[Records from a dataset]
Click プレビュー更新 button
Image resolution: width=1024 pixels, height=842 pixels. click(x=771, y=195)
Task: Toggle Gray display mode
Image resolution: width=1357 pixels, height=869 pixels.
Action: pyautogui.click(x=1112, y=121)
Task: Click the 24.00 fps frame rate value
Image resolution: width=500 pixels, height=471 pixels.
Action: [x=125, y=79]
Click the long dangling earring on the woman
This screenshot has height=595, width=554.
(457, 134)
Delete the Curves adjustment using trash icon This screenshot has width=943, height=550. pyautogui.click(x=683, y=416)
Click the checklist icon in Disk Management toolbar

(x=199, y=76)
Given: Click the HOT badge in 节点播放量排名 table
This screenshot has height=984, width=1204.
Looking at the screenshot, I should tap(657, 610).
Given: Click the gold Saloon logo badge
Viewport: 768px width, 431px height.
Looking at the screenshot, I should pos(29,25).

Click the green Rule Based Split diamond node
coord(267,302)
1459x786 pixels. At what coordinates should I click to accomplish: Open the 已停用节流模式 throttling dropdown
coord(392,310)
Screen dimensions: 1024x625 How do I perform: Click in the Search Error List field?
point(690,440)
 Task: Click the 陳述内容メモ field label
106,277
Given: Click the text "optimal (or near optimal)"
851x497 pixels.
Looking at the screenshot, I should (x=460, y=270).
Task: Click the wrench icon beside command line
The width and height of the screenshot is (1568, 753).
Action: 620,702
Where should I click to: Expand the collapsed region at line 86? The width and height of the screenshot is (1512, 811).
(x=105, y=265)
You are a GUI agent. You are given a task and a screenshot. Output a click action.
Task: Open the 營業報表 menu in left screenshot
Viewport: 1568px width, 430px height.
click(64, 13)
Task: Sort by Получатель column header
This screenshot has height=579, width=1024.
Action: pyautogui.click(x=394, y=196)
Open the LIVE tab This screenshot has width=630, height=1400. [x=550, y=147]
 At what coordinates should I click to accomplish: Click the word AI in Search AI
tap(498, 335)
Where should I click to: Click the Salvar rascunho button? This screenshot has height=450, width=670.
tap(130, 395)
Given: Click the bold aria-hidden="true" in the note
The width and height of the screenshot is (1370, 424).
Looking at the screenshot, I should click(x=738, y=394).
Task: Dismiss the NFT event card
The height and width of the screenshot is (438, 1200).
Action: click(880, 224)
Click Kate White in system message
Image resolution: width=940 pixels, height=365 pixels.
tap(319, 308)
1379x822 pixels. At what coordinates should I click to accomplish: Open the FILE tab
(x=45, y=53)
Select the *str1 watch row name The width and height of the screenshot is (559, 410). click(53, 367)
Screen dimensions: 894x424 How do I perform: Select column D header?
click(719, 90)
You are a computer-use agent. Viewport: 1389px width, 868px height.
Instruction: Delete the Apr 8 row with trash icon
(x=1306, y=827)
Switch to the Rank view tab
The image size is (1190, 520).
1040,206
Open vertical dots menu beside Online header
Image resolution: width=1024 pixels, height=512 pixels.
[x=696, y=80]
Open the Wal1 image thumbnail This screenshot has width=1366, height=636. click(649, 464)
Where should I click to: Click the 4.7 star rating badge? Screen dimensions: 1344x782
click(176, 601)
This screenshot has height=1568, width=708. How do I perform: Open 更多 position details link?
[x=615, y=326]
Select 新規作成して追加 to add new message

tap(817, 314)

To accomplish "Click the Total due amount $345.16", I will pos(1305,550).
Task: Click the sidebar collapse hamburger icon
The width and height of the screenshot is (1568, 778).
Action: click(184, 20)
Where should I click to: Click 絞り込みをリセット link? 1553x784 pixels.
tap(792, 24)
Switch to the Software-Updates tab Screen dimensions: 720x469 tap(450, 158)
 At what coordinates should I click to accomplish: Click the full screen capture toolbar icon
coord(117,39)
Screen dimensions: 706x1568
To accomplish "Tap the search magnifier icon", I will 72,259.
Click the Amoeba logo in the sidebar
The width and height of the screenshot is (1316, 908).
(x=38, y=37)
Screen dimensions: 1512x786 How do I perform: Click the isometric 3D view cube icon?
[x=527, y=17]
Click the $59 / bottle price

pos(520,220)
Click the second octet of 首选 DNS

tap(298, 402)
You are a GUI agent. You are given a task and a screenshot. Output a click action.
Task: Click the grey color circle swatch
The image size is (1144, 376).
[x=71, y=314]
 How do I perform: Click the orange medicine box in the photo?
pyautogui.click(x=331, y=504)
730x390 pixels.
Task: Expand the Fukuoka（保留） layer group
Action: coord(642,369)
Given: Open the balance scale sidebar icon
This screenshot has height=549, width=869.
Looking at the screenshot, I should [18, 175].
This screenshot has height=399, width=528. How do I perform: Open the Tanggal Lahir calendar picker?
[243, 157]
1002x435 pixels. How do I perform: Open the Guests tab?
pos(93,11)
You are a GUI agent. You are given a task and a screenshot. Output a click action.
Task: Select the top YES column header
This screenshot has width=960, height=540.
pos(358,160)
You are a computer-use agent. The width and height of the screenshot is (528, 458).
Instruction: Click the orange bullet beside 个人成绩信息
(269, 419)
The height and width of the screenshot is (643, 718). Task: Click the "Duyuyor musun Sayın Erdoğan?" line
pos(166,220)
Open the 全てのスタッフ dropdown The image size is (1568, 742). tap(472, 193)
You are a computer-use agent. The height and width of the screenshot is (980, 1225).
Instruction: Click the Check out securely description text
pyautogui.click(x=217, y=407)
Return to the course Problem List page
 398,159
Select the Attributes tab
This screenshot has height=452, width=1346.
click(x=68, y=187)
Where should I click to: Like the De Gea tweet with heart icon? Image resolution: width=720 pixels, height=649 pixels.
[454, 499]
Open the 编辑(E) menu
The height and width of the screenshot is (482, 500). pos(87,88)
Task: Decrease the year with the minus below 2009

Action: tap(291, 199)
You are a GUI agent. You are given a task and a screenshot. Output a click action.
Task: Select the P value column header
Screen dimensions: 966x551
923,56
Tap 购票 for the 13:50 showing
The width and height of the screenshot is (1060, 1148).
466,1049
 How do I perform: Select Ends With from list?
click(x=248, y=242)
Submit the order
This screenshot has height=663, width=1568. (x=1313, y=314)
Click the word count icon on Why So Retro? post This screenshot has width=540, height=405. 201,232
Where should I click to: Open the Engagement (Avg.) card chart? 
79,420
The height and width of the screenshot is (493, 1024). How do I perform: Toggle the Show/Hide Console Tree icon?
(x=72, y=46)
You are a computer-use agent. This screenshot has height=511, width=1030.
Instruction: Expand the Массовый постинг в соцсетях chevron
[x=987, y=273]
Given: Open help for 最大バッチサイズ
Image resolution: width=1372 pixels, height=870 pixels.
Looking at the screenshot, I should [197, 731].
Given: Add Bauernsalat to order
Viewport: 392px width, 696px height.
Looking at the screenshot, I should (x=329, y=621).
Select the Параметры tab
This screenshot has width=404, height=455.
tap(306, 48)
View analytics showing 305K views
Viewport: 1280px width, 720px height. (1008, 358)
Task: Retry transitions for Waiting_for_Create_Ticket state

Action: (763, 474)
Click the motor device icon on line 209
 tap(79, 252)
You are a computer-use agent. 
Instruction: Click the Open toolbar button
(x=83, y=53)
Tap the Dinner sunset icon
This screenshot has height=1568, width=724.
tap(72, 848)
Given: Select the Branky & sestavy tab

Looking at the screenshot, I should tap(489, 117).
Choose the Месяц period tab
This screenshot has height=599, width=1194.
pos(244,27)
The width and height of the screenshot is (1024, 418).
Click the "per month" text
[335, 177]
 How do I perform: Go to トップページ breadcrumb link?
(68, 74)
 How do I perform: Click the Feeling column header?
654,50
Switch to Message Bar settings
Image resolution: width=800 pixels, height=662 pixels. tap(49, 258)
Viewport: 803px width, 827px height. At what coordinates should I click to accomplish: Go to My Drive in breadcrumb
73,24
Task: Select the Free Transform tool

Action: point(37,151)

### What this task involves
The entries above hold the needed span. Transcribe exactly the lines from the one with "Switch to the Software-Updates" to the one with "Click the Amoeba logo in the sidebar", both included.

### Your response
Switch to the Software-Updates tab Screen dimensions: 720x469 tap(450, 158)
 At what coordinates should I click to accomplish: Click the full screen capture toolbar icon
coord(117,39)
Screen dimensions: 706x1568
To accomplish "Tap the search magnifier icon", I will 72,259.
Click the Amoeba logo in the sidebar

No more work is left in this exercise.